Here are Rae’s 6 rules for business which are a series of practical, learned-by-experience suggestions for managing your business effectively in today’s fast-changing economy. Which of them are you already using? Which could work for you?

1. Customers

  • Find and keep your own customers – you have to be able to solve their real problems & sell yourself effectively.

Too many businesses rely on ‘being in the supply chain’, have too few major customers and do not invest personal time and effort in developing and maintaining customer relations – remember, ‘people buy people’.

  • Check their credit rating and monitor their speed of payment.

You have not made a sale until they’ve paid the bill. Some customers have bad habits over slow payment; some are big enough to know better. Some will go under before they pay – avoid them.

2. Risks

  • Assess risks & their potential impact – e.g. customer or supplier closure
  • Develop contingency plans to mitigate risks

We live in a risky business environment. Don’t assume everything will be OK – look at the potential risks, pitfalls and liabilities for your business and at how you can reduce the biggest risks or anticipate how you will respond if the worst happens.

3. Opportunities

  • Look for ways to create new value  – e.g. new pricing, products & offers to stimulate demand
  • It often takes longer and costs more than you think to innovate or do anything new.
  • Use the technology – social media, tablet computing and smartphones are constantly changing the ways we can do business

There are always new opportunities and growing confidence in the economy accelerates these. Many of the most attractive are not in the UK but are international.

Innovation and new approaches can open up promising opportunities but experience tells us that when doing anything new often costs more and takes longer to implement than you first expect, so be prepared to increase your investment of time and money for those new ideas. That means doing your research to find out just how attractive an opportunity it is in the first place.

4. Money in – manage cash and break even

  • Forecast and monitor your cash flow very closely
  • Aim to maintain/increase profit margins rather than just increasing sales turnover (bottom line not top line)
  • Monitor breakeven on the business, customers, products, staff.

Beware of ‘buying’ work at cut-throat margins. Profitable businesses can fail because they run out of money, often suffering from slow payment and lack of credit. Aim to be cash-positive and you will sleep better at night. Break-even is the point at which the business, a person or a contract starts making a profit and is always an important measure.

5. Money out – manage costs and debt

  • Keep your fixed costs down: avoid costs which are not essential.
  • Aim to grow sales on a variable cost basis – borrow, rent or lease assets but don’t buy things or hire people you don’t need.
  • Keep in contact with creditors & lenders to avoid nasty surprises.
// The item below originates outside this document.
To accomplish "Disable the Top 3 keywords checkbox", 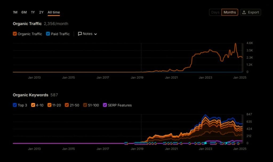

Businesses can be wasteful; you don’t need to be. Invest your money only in assets and projects which will provide a strong return. The worst time to ask a lender for more money is when you really need it. Up to date management accounts are essential and you must read them to monitor the health of the business.

6. People

  • Optimism – positive, realistic leadership with open communications
  • Set & monitor clear & realistic targets – sales, costs, project completion, debt etc.
  • Move unproductive people & customers out of the business.

At the end of the day it’s all about how you manage relationships with people. You can tell a lot about a business from the quality of interactions between its managers, employees, customers and suppliers.

The business culture, or ‘way we do things around here’, often reflects the personality of its main-man – think of Michael O’Leary, chief executive of Ryanair, a business now feeling the after-effects of his persona. What are the positive effects of your personality on the business, and what are the negative effects, or ‘shadow side’? Try asking your partner about this!

These are some learning points from my own experience from working with many businesses. The principles of running an effective business do not actually change as much as the business environment.